W&B Weave extends the Weights & Biases platform into LLM application observability. By adding a simple @weave.op decorator to Python functions, developers get automatic tracing of all LLM calls, tool invocations, and agent steps with full input/output logging, token counts, latency measurements, and cost calculations. The trace explorer visualizes complex multi-step agent workflows as navigable trees, making it straightforward to identify where failures or quality issues occur in production applications.
The evaluation framework lets teams build systematic test suites for LLM applications using custom scorers and curated datasets. Evaluations can compare prompt variants, model versions, and configuration changes side-by-side with metrics tracked over time. Weave supports both automated scoring through LLM judges and human feedback collection, enabling teams to combine programmatic and qualitative evaluation. The playground feature provides a quick interface for testing prompts across different models before deploying changes.

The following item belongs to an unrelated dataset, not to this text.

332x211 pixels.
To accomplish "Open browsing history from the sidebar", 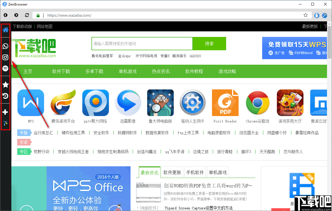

Weave is part of the broader W&B ecosystem that includes experiment tracking, model registry, and data versioning. It provides Python and TypeScript SDKs with integrations for OpenAI, Anthropic, Google, LangChain, CrewAI, Amazon Bedrock, and other popular frameworks. The platform offers free, team, and enterprise tiers with self-hosted and cloud deployment options. For teams already using W&B for model training who are now building LLM applications, Weave provides a natural extension of their observability stack.